Ormai però, a questo punto, è praticamente impossibile tornare indietro. Avevano ipotizzato una marcia trionfale di Mr. Expo verso Palazzo Marino, sospinto dal vento gagliardo dell’Esposizione universale e, fino a qualche settimana fa, senza concorrenti di un centrodestra in confusione. Invece Sala è stato avvolto dai fili delle sue leggerezze, delle sue incompatibilità, delle sue “dimenticanze” (dalla casa in Svizzera agli affari in Romania). “È fango che mi gettano addosso gli avversari politici”, reagisce. Ma, a guardare i fatti, molto ha fatto da sé.

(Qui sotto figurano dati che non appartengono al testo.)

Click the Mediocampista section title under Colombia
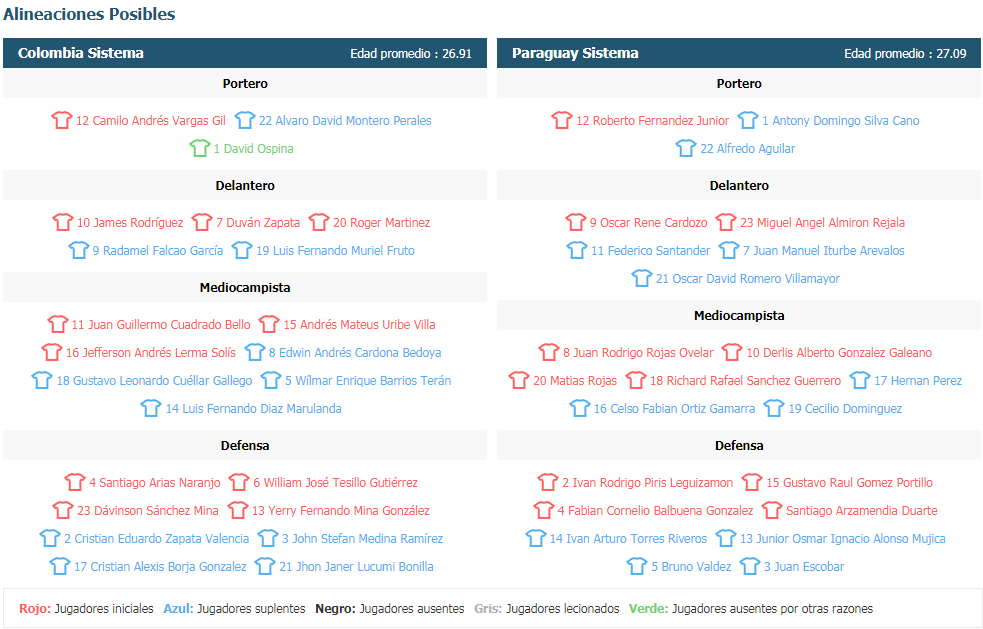Screen dimensions: 983x629 (x=245, y=288)
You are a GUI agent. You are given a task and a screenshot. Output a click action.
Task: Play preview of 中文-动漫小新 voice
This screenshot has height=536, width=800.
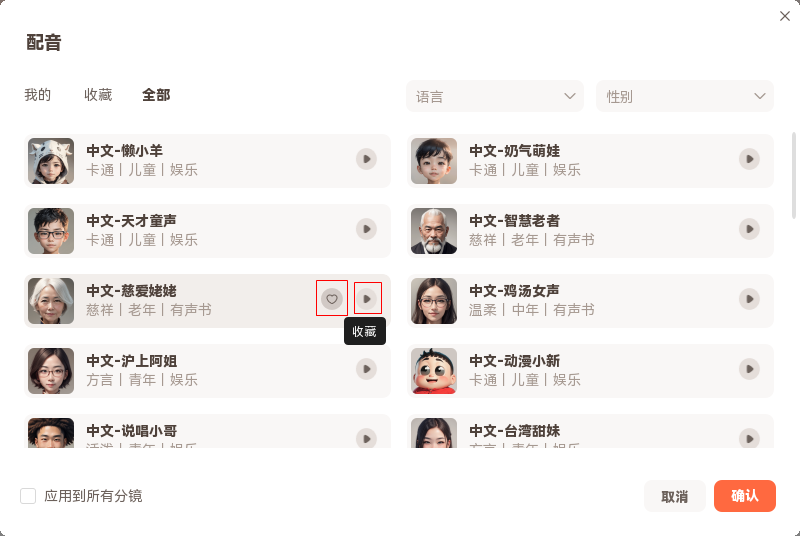click(749, 369)
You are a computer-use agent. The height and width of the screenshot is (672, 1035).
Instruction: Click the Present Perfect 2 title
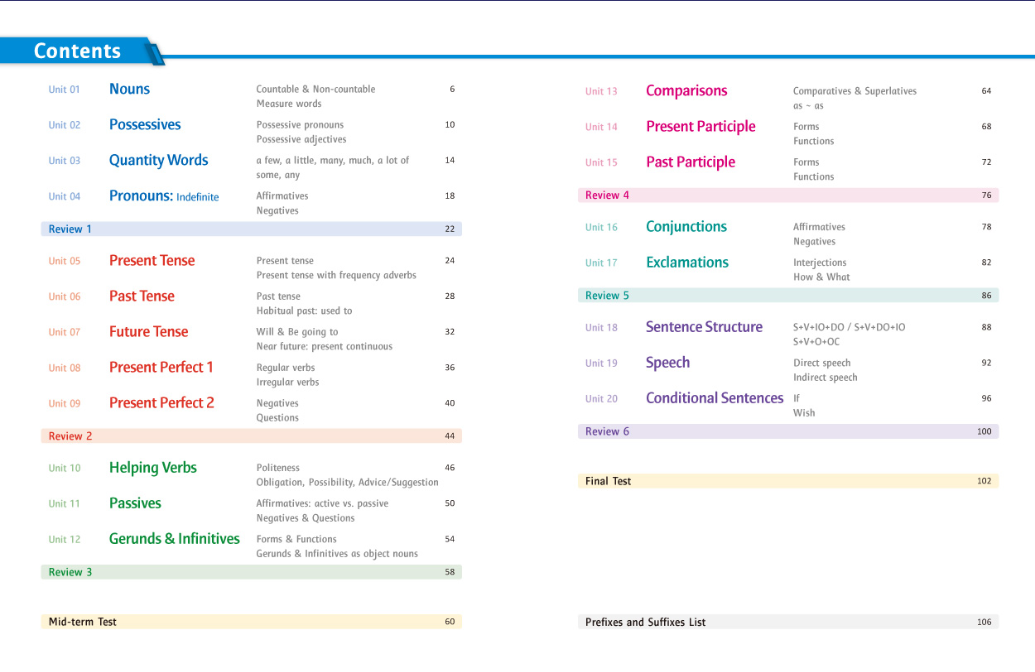[162, 403]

Ora, con quell’atto del 27 aprile diventato un boomerang, Sala ha firmato finalmente anche i conti di Expo. Buoni, dicono i sostenitori. Ma evidenziano che nell’operazione Expo sono stati impiegati 2,2 miliardi di fondi pubblici e che i ricavi (biglietti, sponsorizzazioni, royalties) sono solo 700 milioni, in parte non incassati. Non un grande risultato, per chi vorrebbe far pesare la propria immagine di manager. E poi: perché il bilancio l’ha firmato Sala, che il 27 aprile non era più né amministratore delegato né commissario? Perché non l’hanno sottoscritto i nuovi amministratori che lo hanno sostituito? “Sono atti formali che si fanno”, risponde Sala. Ma si fanno se contemporaneamente non si è candidati sindaco, altrimenti si viene risucchiati nell’incandidabilità.